**DOCUMENT EXCERPT:**

Torbreck remains one of the great names of Australian wine, even though it has hit the headlines more than once for the wrong reasons. Founded in 1994, the business rose from the ashes after bankruptcy in 2002, only to see a further melt-down in 2013, sparked by the alleged behaviour of its founder and long-time figurehead, the outspoken and ebullient Dave Powell. A bitter dispute was played out on the pages of the wine – and eventually mainstream – press, as Powell was accused of squandering company money on some dubious business expenses running into hundreds of thousands of dollars.
Powell moved on (and has recently launched his own new label ‘Powell & Son’) leaving owner, US businessman Pete Knight, to steady the Torbreck ship and re-focus on the wines and the towering reputation they had always enjoyed. The same winemaking team is in place at their Barrossa winery, and the range is undiminished, topping out with one of the southern hemisphere’s most expensive wines, The Laird, which sells for around £500 per bottle.
Recently, Torbreck’s Marketing and Communications Manager was in Scotland and what a coincidence that was: he is Stuart Barrie (right), and old friend from Glasgow who had managed one of the city’s best wine shops for years before emigrating to Australia more than a decade ago. After a number of jobs working for top Australian wineries, Stuart came on board at Torbreck post-Dave Powell, and we caught up on his visit home to see friends and family (and to catch the Open Golf tournament at Troon). Naturally he brought along a broad selection of current releases for me to try, namely the 16 wines below.

**INFORMATION SUPPLIED:**

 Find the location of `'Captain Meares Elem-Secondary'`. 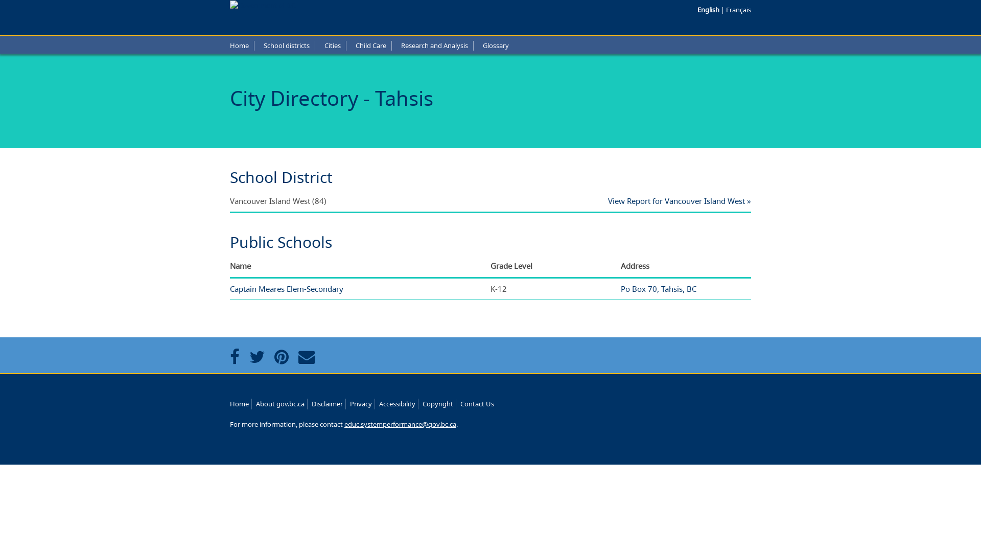

'Captain Meares Elem-Secondary' is located at coordinates (229, 288).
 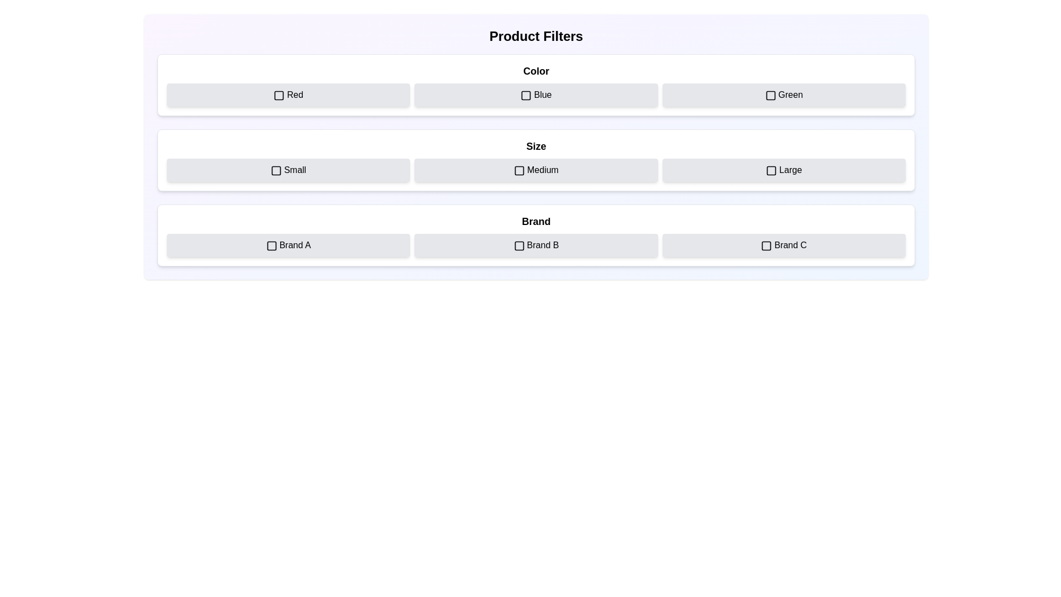 I want to click on the 'Brand C' filter button, which is the third button in the horizontally aligned group of brand selection options, so click(x=783, y=244).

**TASK LIST:**
1. Reproduce the Torbreck article starting with "Powell moved on" and going on through "around £500 per bottle.", swapping "The Laird" for "The Flagship".
2. Answer these questions using the Torbreck article.
(a) In what year was Torbreck founded?
(b) Who owns Torbreck?
(c) In which city did Stuart Barrie manage a wine shop before emigrating to Australia?
The lines after the Torbreck article are separate material.

**WRITTEN ANSWERS:**
1.
Powell moved on (and has recently launched his own new label ‘Powell & Son’) leaving owner, US businessman Pete Knight, to steady the Torbreck ship and re-focus on the wines and the towering reputation they had always enjoyed. The same winemaking team is in place at their Barrossa winery, and the range is undiminished, topping out with one of the southern hemisphere’s most expensive wines, The Flagship, which sells for around £500 per bottle.

2.
(a) 1994
(b) Pete Knight, a US businessman
(c) Glasgow